Thursday, May. 01, 2008
Different by Design
By Tiffany Sharples
Surgeon Daniel Palestrant was laid up for several months with a back injury when he realized that it often took years before new techniques developed by pioneering doctors filtered out to the rest of the medical world. Why not bring physicians together online and, even better, charge businesses for access to content from their conversations? But the idea alone wasn't enough to get his social network off the ground. He needed to package that idea in such a way that investors would buy it.
Instead of bringing in a conventional consultant to help him, Palestrant visited a loft in the Flatiron district of Manhattan. In a series of meetings there, Palestrant rattled off his ideas--an outpouring he likened to "intellectual bulimia"--while Elizabeth Pastor and Garry VanPatter, the team behind the firm Humantific, furiously drew and took notes. "He was really deep in the trees," Pastor says. The pair made sense of Palestrant's fuzzy ideas and turned them into huge, glossy posters with icons representing how the parts of his business fit together. Diagrams in hand, Palestrant went to venture-capital funds and returned with $40 million in start-up money.

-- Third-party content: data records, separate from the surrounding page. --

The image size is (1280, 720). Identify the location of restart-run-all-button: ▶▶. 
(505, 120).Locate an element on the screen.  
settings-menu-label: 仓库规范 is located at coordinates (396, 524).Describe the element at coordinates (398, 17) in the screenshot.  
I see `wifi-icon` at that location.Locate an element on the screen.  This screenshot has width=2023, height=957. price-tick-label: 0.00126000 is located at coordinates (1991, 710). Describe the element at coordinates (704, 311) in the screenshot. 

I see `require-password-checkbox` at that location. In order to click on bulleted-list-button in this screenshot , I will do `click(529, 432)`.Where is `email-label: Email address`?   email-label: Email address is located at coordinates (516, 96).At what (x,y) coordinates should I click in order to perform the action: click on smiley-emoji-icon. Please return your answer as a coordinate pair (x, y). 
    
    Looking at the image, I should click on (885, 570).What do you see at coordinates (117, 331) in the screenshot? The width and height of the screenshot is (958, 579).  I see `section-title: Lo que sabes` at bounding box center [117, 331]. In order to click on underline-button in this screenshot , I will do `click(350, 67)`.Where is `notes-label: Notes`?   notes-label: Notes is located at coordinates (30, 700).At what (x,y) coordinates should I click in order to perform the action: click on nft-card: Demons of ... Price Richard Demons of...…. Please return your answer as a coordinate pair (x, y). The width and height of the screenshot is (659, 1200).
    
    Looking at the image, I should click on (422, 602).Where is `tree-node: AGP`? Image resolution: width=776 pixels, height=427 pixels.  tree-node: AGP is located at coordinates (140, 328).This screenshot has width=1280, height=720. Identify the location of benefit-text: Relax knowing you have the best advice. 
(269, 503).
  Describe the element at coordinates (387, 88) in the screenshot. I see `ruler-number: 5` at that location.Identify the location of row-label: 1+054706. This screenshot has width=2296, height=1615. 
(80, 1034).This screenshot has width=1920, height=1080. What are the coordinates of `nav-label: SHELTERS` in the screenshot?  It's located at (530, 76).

That kind of response is generating more and more heat in the emerging field of transformation design--a hybrid of business consulting and industrial design. Firms like Humantific, whose founders are designers, apply the same process used in designing sleek MP3 players and ergonomic teakettles to unwieldy intangibles like cell-phone promotions and hospital organization, transforming their effectiveness. Along the way, the field is creating some unusual teamwork between designers and business people.
Ideo, the Palo Alto, Calif., design firm best known for creating the Palm V digital organizer, began its Transformation by Design department, one of the first in the country, under Peter Coughlan in 2002. Ron Volpe, customer vice president for supply chain at Kraft, turned to Ideo that year to help improve the relationship between Kraft and Safeway. Basic communication was not smooth, and there were some delays in getting products to market. Ideo gathered more than 80 employees from both firms, encouraging each side of the supply chain to weigh in. The changes that Ideo devised--new promotional displays, a scorecard that tracked exactly where the shipping pallets were and how fast trucks were being turned around--resulted in a 160% increase in revenue for Kraft and enabled it to cut time to market more than 75%.
The benefit of using a design approach as opposed to pure management consulting, advocates argue, is that it enables--or even requires--a team to invent new ways to solve problems. Jump Associates, based in San Mateo, Calif., recently collaborated with General Electric's executive-jet business. Jump managing associate Dev Patnaik walked the GE people through hangars and later sent them to a toy store; one brought back a model plane attached to a plastic landing strip. The executive, Patnaik recalls, said, "This is it--this is the problem with executive jets!" He then explained that the services jet owners expect at home aren't always available in the locations they fly to. GE now aims, metaphorically at least, to let its clients "take the tarmac with them."
For Palestrant, the transformation lingered long after the designers packed up their pencils. Two years later, he has more than 75 employees and likens the design experience to "shooting an aircraft off an aircraft carrier--taking someone from zero to 200 m.p.h. in less than a second."